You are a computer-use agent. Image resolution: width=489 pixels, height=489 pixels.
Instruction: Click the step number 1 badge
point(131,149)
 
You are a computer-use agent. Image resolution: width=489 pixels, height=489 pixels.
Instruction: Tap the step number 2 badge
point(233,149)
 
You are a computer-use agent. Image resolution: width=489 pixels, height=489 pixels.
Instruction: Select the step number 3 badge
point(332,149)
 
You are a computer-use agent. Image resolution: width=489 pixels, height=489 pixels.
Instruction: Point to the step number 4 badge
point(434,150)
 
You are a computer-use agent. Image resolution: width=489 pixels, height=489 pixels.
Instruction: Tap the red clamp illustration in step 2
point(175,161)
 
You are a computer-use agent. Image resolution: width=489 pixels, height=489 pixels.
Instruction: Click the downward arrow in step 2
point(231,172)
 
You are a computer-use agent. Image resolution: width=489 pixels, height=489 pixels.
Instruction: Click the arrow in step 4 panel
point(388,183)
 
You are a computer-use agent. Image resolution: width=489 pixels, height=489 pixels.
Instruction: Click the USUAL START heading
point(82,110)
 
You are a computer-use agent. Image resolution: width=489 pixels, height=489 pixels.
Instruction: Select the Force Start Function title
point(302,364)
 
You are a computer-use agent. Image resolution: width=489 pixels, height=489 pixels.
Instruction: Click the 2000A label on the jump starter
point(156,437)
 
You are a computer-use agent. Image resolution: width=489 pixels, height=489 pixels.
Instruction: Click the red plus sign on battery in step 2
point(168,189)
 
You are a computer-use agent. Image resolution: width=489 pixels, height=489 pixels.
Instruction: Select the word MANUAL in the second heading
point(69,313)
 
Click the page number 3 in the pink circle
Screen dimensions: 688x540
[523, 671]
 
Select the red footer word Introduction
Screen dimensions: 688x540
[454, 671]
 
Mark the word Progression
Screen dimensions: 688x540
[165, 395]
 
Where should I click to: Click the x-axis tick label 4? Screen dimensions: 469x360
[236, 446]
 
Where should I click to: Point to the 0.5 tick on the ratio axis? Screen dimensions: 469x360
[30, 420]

STATED GOAL. Please return the lines of the listing from the one containing "Mark the word Progression" through the end of the listing, inclusive, reproducing each line exactly.

SOLUTION FOR THIS EXERCISE.
Mark the word Progression
Screen dimensions: 688x540
[165, 395]
 
Where should I click to: Click the x-axis tick label 4? Screen dimensions: 469x360
[236, 446]
 
Where should I click to: Point to the 0.5 tick on the ratio axis? Screen dimensions: 469x360
[30, 420]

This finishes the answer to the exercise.